'Toughest job you'll ever love.'
The Peace Corps comes recruiting in Danville
In Paraguay, there's a slang word kids use for "cool" that also means "grandma."
Alana Callagy was living in a 12-by-12-foot shack in the rural villages of Paraguay, playing cards with local children to learn the language, when she discovered her own use of the word tended to prompt equal amounts of giggles and confusion.
The word was "Jaryi." And learning it was just one tiny nugget of knowledge - among countless - the Peace Corps volunteer took home with her after two years immersed in the culture.
"I knew I would be out doing manual labor but that's not the hard thing. It's the social stuff," Callagy explained. She now knows three languages. And a whole lot more about life.
The 27-year-old, who graduated from San Ramon Valley High School, pumped her own well water and helped grow and sustain crops. She lived with families in a village of 50 houses, located 28 kilometers away from the nearest paved road.
The simple life was good for her, she said.
"You don't need much," she explained, remembering the day-to-day living in a developing country.
"Everything is grown right there in the garden. That chicken running around the yard was going to be lunch in a couple hours," she said.
Like the majority of Peace Corps volunteers, Callagy signed up in her 20s.
But, these days, the organization is after the older folks.
There's a misconception you have to be young and freshly out of college, says Peace Corps spokesman Nathan Hale Sargent.
"We're actively trying to grow our baby boomers and seniors," he said. "I think you have people who came of age in the '60s and wanted to do it then but had family commitments and are excited to learn they can join now."
That's one reason Peace Corps is holding an information session at the Danville Library on Nov. 15 - to inform the 50-plus demographic about options for older adults.
The Peace Corps is a federal organization that sends volunteers abroad for 27 months to help developing countries and to encourage peace. Volunteers work on issues like health education, environmental preservation and technology.
The average age for a volunteer is 27 and the oldest in the area was an 81-year-old Berkeley woman.

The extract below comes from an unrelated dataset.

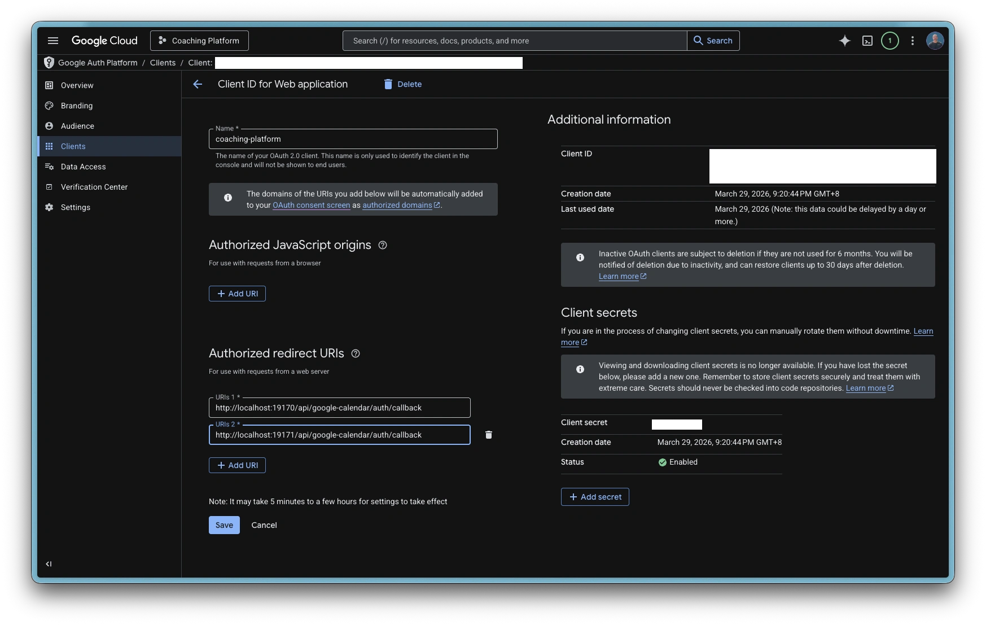Focus the URIs 1 redirect input

click(x=339, y=408)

At the Danville info session, topics will include language learning - an issue Sargent says the 50-plus group tends to be more apprehensive about. Info will also be given on Social Security benefits, and a question -and-answer period will address specific inquiries from people of all ages.
A lot of the time, older adults are looking for a career transition, have just retired, or are in need of an adventure.

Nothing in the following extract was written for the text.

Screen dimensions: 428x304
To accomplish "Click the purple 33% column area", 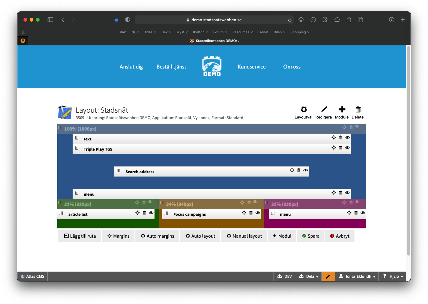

Just ask Danville's Mike Decorte, 57, who explained his draw to the Peace Corps via e-mail from Albania where he is serving.
He remembers the allure of adventure tugging at him while his outwardly pleasant life as a sales representative was becoming increasingly less satisfying.

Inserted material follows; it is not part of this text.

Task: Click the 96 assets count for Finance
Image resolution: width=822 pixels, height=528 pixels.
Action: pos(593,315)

"I wanted a change," he explained. "I wanted to do something that would put me in a position to do something meaningful in this world. And to be fair, I felt I deserved at least one more adventure in this life."
Now he's creating a committee to engage people in projects that better the quality of life in Peshkopi, on the northeastern Albania, near Kosove.
And being over 50 has its benefits, he said.
"As a white-haired middle-aged man I am respected in the society. Meeting the mostly younger volunteers has been very refreshing for me," he said.
A typical day for him includes drinking coffee and socializing with neighbors, learning the language, and working on projects that give locals a voice with a national government that has a 40-year communist history.
There is no central heating and the area loses power midday, just one of the adjustments he's had to make.
"I can survive quite easily without things that before I considered to be indispensable. Things that I had access to, like hot, fresh water and electricity, were available because America has been so lucky ... I think these things lose their value until you find out what it is like to not have them," he said.
The organization's motto is, "Peace Corps. The toughest job you'll ever love."
It began in 1960 after Sen. John F. Kennedy challenged students at the University of Michigan to work toward peace by helping developing countries. Within two months of becoming president in 1960, he issued an executive order establishing the Peace Corps, and since then 190,000 volunteers have worked in 139 countries world-wide.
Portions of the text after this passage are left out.